● **Required work**
a - In the forum thread, which posters have a reply line that repeats the full thread title "Škoda Octavia RS Now with 2.0 TDI PD Engine"? List every one.
b - Copy out the stretch of the entries from the line containing "Given: Open Edit Appearance color ball" through the line containing "Looking at the screenshot, I should 647,655.", character for character.
-- start of Text segment --
# Škoda Octavia RS Now with 2.0 TDI PD Engine



## [email protected] (Feb 18, 1999)

A year after the premiere of the Škoda Octavia RS at the Frankfurt car show, the range of drive units for the model has been expanded to include a 2.0 TDI PD engine.
* Full Story *


----------



## NoDubJustYet (Mar 25, 2002)

man... this is so much better than the MkV Jetta. it's more of an evolution from the MkIV than a complete redesign; which sits with me much better.


----------



## Fangoriously (May 30, 2006)

*Re: (NoDubJustYet)*

Octavia + jetta = Milan







the Milan looks like the perfect mk5 jetta imo. I don't think VW should of gone to the trouble of making a new jetta, no body buys them in Yerp. they should just rebadge Octavia's and send them over.


----------



## wagon. (Aug 8, 2006)

*Re: (Fangoriously)*

way better than the V


----------



## Son (Aug 10, 2000)

*Re: (wagon.)*

They BETTER bring it in white!!! I'd just dechrome the grille and put on some gunmetal 18" wheels.







Nah, I could never afford it.







I need a new job, even my girlfriend has a better car!


_Modified by Son of a B...5er! at 12:01 PM 8-24-2006_


----------



## Son (Aug 10, 2000)

*Re: (Son of a B...5er!)*

I hate to say this but I like the Octavia RS a lot more than the Jetta GLI. Probably mainly because of the front end on the Octavia goes much better with the rest of the body lines than that of the Jetta. Jetta's front end just screams Golf.


----------



## RideVR6 (May 28, 2002)

*Re: Škoda Octavia RS Now with 2.0 TDI PD Engine ([email protected])*

That thing is sweet, wish we could get that car and motor over here.


----------



## zither99 (Mar 22, 2004)

*Re: Škoda Octavia RS Now with 2.0 TDI PD Engine (RideVR6)*

I would so buy that with the 2.0 diesel, wow, just wow.


----------



## GT17V (Aug 7, 2001)

170PS & about 265 lb-ft.... that's sweet.
I wonder if a chip can get it to 200PS & 300 lb-ft


----------



## gtimagic (Feb 13, 2002)

nice specs. but looks like a Mercury or something American just MO


----------



## Daemon688 (Mar 23, 2005)

*Re: (gtimagic)*

Interesting that they're rolling out a new car with the PD engine still. I wonder if they'll be changing to common rail in a year or two?


----------



## user name unknown (Sep 2, 2001)

*Re: Škoda Octavia RS Now with 2.0 TDI PD Engine ([email protected])*

Front reminds me of a Mercury


----------



## FlyBy (May 27, 2004)

*Re: Škoda Octavia RS Now with 2.0 TDI PD Engine (user name unknown)*

Damn, if I lived in europe I'd so go sign my name on the list to wait for one. Absolutely love the body lines and overall styling.


----------



## MrPostman (Aug 3, 2006)

*Re: Škoda Octavia RS Now with 2.0 TDI PD Engine (FlyBy)*

word, the grill made me vommit on my keyboard.


----------



## MI_canuck (Dec 21, 1999)
-- end of Text segment --
-- start of Material for this exercise --
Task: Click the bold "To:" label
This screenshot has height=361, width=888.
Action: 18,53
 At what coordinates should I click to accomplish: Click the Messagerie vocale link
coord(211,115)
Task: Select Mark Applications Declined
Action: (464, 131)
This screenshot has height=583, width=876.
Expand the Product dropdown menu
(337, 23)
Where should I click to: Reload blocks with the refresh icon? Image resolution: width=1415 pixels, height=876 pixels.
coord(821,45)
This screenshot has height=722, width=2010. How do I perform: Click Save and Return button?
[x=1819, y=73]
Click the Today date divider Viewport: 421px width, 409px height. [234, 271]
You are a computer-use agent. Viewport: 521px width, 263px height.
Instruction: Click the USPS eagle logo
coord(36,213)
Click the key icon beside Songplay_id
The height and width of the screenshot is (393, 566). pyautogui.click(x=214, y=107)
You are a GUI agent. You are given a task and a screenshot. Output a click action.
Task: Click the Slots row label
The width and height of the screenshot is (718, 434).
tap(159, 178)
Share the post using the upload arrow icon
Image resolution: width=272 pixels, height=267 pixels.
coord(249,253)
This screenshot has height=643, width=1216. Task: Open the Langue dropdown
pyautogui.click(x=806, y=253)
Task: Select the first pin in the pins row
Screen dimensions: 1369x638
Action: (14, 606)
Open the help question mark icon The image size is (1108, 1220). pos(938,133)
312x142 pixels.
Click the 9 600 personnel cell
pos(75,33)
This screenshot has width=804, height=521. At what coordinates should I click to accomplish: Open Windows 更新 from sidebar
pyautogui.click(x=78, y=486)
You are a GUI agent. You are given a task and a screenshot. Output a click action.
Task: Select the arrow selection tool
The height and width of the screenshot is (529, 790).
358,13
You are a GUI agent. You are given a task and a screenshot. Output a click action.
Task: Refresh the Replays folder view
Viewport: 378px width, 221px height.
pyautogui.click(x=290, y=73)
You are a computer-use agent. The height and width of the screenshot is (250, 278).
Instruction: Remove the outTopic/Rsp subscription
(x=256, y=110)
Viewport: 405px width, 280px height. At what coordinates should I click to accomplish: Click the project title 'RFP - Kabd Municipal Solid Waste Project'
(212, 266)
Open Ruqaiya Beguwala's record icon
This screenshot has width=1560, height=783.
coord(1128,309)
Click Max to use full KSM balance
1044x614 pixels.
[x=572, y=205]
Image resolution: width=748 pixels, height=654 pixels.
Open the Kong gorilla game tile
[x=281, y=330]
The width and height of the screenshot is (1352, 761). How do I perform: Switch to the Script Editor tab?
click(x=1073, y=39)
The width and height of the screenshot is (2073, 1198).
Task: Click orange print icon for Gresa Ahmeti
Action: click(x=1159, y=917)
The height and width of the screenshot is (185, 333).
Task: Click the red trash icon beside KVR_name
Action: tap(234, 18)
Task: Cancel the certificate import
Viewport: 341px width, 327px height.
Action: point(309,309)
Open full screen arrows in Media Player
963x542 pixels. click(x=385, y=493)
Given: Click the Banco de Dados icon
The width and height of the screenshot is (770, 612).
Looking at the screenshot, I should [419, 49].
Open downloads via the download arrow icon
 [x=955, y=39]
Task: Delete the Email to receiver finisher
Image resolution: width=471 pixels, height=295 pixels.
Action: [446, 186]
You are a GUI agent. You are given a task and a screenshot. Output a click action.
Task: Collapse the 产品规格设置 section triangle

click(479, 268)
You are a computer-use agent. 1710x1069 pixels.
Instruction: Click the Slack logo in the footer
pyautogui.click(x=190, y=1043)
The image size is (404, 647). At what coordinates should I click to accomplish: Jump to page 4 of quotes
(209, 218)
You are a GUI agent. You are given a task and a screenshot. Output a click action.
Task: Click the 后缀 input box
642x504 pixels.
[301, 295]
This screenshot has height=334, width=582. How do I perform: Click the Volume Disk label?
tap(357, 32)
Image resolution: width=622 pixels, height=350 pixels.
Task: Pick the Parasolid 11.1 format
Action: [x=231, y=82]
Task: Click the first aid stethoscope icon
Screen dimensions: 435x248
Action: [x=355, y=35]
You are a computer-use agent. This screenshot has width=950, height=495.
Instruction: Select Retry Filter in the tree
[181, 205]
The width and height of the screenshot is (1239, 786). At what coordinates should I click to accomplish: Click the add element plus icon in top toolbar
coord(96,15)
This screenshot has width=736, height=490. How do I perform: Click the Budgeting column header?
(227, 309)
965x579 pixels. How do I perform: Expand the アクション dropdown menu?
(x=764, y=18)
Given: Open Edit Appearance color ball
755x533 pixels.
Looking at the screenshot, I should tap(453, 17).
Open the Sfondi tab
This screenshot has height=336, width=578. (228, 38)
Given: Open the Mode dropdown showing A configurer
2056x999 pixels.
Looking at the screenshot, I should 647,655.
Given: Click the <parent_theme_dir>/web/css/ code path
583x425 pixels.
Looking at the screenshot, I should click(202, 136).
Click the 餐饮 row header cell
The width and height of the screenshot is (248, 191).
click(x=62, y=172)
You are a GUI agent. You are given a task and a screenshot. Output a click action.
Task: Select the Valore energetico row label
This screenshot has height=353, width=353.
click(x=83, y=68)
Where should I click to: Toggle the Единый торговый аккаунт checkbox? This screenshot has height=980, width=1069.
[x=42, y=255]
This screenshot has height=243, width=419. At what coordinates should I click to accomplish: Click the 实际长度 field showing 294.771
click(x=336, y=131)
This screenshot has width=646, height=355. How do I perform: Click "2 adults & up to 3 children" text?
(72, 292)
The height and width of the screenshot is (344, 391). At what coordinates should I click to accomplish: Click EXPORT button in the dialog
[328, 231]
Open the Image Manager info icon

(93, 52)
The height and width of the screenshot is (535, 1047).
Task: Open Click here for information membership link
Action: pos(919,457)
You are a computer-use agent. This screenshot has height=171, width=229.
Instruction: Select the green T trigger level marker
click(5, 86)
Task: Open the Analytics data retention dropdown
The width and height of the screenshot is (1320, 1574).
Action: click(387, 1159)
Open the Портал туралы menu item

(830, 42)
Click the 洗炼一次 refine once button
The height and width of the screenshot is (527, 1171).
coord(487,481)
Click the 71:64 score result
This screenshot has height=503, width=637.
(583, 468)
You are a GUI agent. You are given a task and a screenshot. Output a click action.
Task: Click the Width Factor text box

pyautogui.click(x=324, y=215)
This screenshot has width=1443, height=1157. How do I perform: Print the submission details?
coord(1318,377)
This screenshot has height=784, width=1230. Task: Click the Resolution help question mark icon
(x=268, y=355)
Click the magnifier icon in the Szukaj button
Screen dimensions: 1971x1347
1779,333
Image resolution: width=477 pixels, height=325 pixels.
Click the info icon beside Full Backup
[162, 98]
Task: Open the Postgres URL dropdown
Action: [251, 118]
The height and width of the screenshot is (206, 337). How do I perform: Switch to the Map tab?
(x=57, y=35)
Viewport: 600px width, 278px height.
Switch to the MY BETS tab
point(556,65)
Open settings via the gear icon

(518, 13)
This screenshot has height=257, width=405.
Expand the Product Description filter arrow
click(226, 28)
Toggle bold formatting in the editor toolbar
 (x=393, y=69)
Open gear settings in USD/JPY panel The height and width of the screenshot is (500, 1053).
-- end of Material for this exercise --
● **Expected results**
a -
RideVR6
zither99
user name unknown
FlyBy
MrPostman

b -
Given: Open Edit Appearance color ball
755x533 pixels.
Looking at the screenshot, I should tap(453, 17).
Open the Sfondi tab
This screenshot has height=336, width=578. (228, 38)
Given: Open the Mode dropdown showing A configurer
2056x999 pixels.
Looking at the screenshot, I should 647,655.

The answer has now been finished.